Tont era conhecido como Grandespada, mas sua espada não era incomumente grande para os padrões do seu povo. Era só uma forma de dizer que ele tinha muita força física. Talvez também houvesse algum “Corte Rápido” por aí.

— Bem, as pessoas costumam me chamar de Rudeus Atoleiro, eu acho — falei. — Usei esse feitiço em todas as batalhas por um tempo.

— Não te vi usando nenhum atoleiro.

— Sim, não seria muito eficaz contra os monstros daqui.

O feitiço era muito útil contra monstros rastejantes, rasteiros ou caminhantes, mas bem menos contra qualquer coisa que pudesse se levantar do chão – como uma Súcubo ou um Grifo. E parar um inseto lento e forte no meio de seu caminho não faria muita diferença.

Atualmente, eu não estava me preocupando em parar os monstros antes de mirar neles.

— Sua magia é sempre chamativa. Se for a sua especialidade, gostaria de ver ao menos uma vez.

— Bem, Atoleiro é um feitiço meio chato, sério… mas vou tentar usá-lo alguma hora, caso tenha a oportunidade.

Com um pequeno aceno de cabeça, Tont ficou em silêncio. Ele, pelo visto, havia esgotado seu estoque de palavras disponíveis.

Conforme nosso grupo avançava mais para o leste, a terra ao nosso redor ficava cada vez mais verde.

O tal de Kinkara ficava nesta direção, e uma enorme selva ficava logo além disso. Achei meio estranho que pudesse existir uma selva tão perto de um deserto árido, mas não teríamos a chance de vê-la desta vez. Quando alcançamos uma grande rocha vertical que alguém havia deixado como ponto de referência, Galban mudou nosso curso e começamos a seguir para o norte.

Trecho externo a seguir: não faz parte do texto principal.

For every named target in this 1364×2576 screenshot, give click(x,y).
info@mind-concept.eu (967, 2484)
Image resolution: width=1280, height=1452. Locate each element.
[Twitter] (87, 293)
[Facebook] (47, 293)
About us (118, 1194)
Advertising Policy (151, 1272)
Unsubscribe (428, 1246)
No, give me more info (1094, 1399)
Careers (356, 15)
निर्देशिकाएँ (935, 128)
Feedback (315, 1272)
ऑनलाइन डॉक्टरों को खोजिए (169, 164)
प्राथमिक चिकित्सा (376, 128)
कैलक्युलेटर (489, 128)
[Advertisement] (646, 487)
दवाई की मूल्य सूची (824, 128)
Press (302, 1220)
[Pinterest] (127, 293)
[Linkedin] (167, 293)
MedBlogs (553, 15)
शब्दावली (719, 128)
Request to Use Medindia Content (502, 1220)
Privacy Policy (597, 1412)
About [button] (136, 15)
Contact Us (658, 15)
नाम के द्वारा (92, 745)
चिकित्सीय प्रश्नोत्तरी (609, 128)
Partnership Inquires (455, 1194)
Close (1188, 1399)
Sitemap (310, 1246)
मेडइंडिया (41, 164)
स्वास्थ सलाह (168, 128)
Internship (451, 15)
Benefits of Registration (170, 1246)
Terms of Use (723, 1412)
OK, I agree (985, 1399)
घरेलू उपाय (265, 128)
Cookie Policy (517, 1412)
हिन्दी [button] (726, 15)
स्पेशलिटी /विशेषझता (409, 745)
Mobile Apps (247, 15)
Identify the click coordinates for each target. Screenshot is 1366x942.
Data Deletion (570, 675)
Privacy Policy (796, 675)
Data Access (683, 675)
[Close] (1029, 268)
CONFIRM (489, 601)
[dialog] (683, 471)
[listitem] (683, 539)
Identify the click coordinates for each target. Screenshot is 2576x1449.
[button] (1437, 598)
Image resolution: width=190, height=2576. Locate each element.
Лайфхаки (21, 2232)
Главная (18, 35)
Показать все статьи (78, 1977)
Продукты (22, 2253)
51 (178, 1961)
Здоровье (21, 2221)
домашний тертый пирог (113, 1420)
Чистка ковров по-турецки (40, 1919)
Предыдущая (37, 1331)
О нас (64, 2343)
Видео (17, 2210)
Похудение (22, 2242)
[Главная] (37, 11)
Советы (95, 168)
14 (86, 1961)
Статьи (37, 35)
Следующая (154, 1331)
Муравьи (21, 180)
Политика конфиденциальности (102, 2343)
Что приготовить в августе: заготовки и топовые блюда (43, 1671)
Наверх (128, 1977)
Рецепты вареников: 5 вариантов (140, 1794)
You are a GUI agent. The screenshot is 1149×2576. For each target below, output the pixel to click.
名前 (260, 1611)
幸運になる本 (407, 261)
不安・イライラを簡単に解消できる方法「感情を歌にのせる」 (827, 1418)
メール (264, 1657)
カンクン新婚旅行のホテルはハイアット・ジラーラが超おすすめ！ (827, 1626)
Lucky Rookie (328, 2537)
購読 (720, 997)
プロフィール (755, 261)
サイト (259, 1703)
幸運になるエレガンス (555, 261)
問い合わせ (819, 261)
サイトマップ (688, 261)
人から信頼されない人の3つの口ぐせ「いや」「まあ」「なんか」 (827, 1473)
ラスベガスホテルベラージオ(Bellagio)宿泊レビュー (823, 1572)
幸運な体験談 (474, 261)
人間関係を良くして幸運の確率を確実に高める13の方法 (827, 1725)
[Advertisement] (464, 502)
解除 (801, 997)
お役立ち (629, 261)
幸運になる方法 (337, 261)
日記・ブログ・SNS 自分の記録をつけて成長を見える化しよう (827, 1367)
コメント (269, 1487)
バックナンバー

Após passar três dias viajando naquela direção, chegamos na estrada regional principal. Não era pavimentada, e também não recebia reparos frequentes; parecia mais o produto natural do movimento de inúmeros viajantes seguindo na mesma direção. Em comparação com o terreno arenoso em que estávamos viajando, entretanto, parecia bem firme e confiável sob os pés. Isso me servia bem.

— Sir, agora que estamos na estrada, podemos encontrar bandidos. Acho que vamos nos sair bem, mas se as coisas ficarem feias…

— Estou pagando bem, não estou? Se preocupe apenas em manter as mercadorias seguras!

— Sim… Tudo bem.

Balibadom claramente queria que Galban considerasse abandonar a carga em caso de emergência, mas o homem não aceitou a ideia. Sua mercadoria talvez fosse mais importante para ele do que sua própria vida. Não fazia muito sentido para mim, mas quem era eu para julgar?

— Vamos ficar bem, Chefe?

— Não perca seu tempo se preocupando com isso, Cabeção.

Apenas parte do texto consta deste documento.